Алексей, всматриваясь в возвращавшихся к своим очагам жителей, слушая их, не раз с глубоким волнением думал о своих армейских предшественниках — политруках сорок первого года. А что довелось слышать на этих же перекрестках им?! Счастье тем, кто вновь вернулся на знакомые степные и лесные проселки, а сколько на обочинах полуобвалившихся, сохлых, заросших травой холмиков, которые ждут, чтобы по-матерински, скорбно и признательно обласкали их людские руки!.. И далеко на Ловати темнеет старый деревенский погост, где остались лежать Киселев, Борисов, многие другие, кто так и не дожил до этих дней, так и не ступил на эти дороги…
Теребилово…
Шатилово…
Навля…
И повсюду пыль, пыль… Не та пыль, которой и в Донбассе, особенно в первую пятилетку, хватало. Ту наносило со строительных площадок, с терриконов, с гудящих, изнемогающих под ударным грузом эстакад, а эта — буро-пепельная, остистая, сорванная и измельченная тягачами сохлая корка пажитей, потревоженных окопами и противотанковыми рвами полей, пыль, поднятая в воздух тротилом и порохом, перемешанная с золой пожарищ, степных и лесных палов; пыль разрушения, праха, тлена. Но нет-нет да и увидится с какого-то не обойденного фронтовой дорогой пригорка дивное, чудом сберегшееся: тронутая золотистой улыбкой осени хрестоматийной красоты березовая или кленовая роща, а за ней необозримые пашенные гоны… Стерня к горизонту стелилась не ровно, а была вся словно в пересекающихся сочленениях, легких плавных покатостях, многоверстных овалах, округлостях, и думалось, что именно тут родилось мягкое, ласковое слово «нива», тут много сотен лет назад человек впервые ласково и благодарно назвал землю кормилицей, матерью… Такой она была, такой она останется.

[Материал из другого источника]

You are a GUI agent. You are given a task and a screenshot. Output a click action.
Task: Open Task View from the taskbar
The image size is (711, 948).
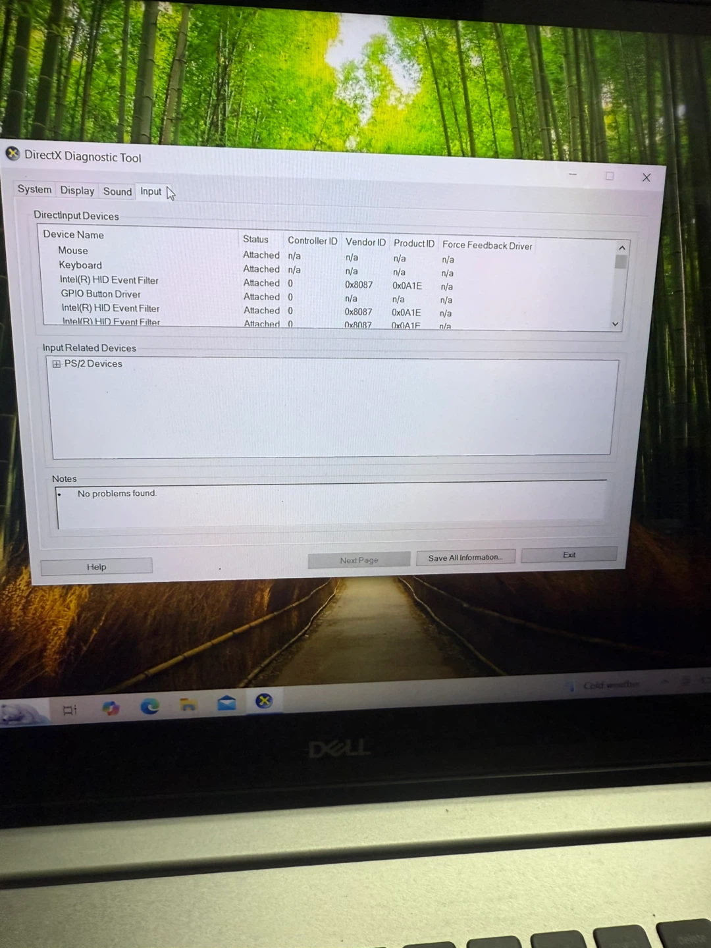(70, 710)
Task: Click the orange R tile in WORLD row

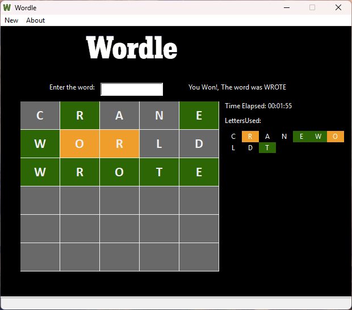Action: pos(119,144)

И если в такой час, на таком степном пригорке не поторапливают батальон боевые приказы, то тогда привал, а то и дневка…
На одной из таких кратковременных стоянок снова свели пути-перепутья Алексея и Сорокина. После двенадцатого июля, дня начала наступления, они больше не встречались. Сорокина командировали в другие дивизии шестьдесят третьей, о чем Осташко узнавал из армейской газеты, читая его корреспонденции. Очевидно, с другой дивизией входил он и в Орел.
Сейчас, пользуясь тем, что солдаты обедали — подъехала походная кухня — и у него появилось свободное время, Алексей отошел опушкой рощи в сторону, присел на пенек и стал писать письмо Вале. Последний раз послал ей открытку из Орла, три недели назад. Всего несколько строк. Теперь собрался размахнуться…
Задумавшись, поднял голову и увидел длинноногим журавлем похаживающего меж кучками красноармейцев сухопарого офицера — узнал Степана. Тот, очевидно, расспрашивал о нем, обернулся в его сторону, и Алексей махнул рукой — здесь я!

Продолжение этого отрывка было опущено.